*Task requirements*:
Tally the lines in the data below where the word "carte" appears, and give the tally alone.

------ Records for this exercise ------

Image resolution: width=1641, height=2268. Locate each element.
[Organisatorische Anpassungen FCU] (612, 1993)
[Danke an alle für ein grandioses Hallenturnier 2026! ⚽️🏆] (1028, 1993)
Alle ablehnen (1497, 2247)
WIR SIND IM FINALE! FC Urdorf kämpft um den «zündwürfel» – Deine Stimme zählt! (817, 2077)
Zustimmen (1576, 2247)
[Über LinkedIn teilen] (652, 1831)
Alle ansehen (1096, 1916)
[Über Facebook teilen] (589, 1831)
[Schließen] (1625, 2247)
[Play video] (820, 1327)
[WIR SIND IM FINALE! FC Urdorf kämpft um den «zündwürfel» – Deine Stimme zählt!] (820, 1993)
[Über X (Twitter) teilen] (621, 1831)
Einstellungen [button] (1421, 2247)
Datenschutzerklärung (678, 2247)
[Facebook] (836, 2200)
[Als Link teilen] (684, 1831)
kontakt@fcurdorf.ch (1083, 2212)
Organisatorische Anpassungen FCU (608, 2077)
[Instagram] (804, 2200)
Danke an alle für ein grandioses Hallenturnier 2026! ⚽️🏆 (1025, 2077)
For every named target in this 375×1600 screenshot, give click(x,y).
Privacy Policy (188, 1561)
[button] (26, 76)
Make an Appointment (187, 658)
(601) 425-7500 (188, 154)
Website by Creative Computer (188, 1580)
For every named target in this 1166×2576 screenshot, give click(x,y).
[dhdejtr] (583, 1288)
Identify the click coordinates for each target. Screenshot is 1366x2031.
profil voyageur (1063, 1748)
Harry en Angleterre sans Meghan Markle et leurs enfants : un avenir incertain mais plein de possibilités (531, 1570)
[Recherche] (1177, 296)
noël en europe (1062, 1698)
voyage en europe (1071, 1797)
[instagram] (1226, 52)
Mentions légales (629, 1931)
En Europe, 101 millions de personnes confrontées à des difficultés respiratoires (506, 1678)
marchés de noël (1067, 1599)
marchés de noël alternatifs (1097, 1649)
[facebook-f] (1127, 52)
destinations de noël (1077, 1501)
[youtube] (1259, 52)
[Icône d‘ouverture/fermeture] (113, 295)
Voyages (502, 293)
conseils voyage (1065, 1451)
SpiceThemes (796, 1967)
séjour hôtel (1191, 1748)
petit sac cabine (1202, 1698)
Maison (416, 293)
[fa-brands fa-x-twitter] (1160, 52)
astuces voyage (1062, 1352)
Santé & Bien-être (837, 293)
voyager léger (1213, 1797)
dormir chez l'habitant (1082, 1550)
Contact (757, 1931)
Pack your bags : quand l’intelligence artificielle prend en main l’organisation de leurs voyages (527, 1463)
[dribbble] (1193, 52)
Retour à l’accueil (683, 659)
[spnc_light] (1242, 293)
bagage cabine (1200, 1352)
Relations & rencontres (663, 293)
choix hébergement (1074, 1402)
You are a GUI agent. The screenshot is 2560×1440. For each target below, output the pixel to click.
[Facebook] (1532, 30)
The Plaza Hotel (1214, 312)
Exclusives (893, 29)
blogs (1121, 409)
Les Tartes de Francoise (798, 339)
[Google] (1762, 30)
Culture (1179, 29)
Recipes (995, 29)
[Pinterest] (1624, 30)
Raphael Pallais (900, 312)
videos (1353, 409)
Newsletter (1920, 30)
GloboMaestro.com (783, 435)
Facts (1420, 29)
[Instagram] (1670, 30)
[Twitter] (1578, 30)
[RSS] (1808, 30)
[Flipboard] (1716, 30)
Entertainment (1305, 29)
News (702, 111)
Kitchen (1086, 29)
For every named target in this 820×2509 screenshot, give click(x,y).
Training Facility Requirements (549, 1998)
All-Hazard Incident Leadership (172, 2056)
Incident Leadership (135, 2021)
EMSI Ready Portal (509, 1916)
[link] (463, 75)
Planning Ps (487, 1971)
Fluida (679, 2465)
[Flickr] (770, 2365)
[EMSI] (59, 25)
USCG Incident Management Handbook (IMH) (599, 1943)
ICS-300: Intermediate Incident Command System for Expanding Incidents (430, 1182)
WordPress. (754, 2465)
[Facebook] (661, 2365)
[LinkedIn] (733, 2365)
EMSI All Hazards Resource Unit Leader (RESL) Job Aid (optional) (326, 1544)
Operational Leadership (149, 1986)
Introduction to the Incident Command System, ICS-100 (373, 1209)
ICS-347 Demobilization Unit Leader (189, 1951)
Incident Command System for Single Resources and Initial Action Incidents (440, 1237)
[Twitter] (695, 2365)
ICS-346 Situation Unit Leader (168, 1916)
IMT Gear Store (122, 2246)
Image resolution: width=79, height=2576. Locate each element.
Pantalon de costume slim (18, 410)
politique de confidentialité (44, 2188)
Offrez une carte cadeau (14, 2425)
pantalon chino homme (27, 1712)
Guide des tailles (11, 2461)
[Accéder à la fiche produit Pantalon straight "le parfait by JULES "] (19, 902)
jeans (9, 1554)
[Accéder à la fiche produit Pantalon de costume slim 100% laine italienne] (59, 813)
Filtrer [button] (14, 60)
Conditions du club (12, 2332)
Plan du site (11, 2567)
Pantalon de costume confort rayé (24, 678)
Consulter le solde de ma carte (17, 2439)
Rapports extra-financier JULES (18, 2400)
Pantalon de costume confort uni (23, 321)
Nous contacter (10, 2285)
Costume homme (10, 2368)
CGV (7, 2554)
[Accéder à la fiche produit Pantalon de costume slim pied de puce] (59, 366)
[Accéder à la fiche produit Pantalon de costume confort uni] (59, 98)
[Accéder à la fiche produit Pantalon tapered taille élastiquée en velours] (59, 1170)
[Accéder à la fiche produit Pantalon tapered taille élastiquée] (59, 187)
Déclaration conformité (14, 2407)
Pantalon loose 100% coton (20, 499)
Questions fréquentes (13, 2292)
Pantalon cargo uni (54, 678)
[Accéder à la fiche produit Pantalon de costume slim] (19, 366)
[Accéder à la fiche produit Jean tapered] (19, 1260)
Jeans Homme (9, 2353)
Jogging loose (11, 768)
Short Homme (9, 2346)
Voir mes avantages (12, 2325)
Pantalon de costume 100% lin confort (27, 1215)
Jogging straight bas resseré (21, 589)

------

*Reply to the task*:
2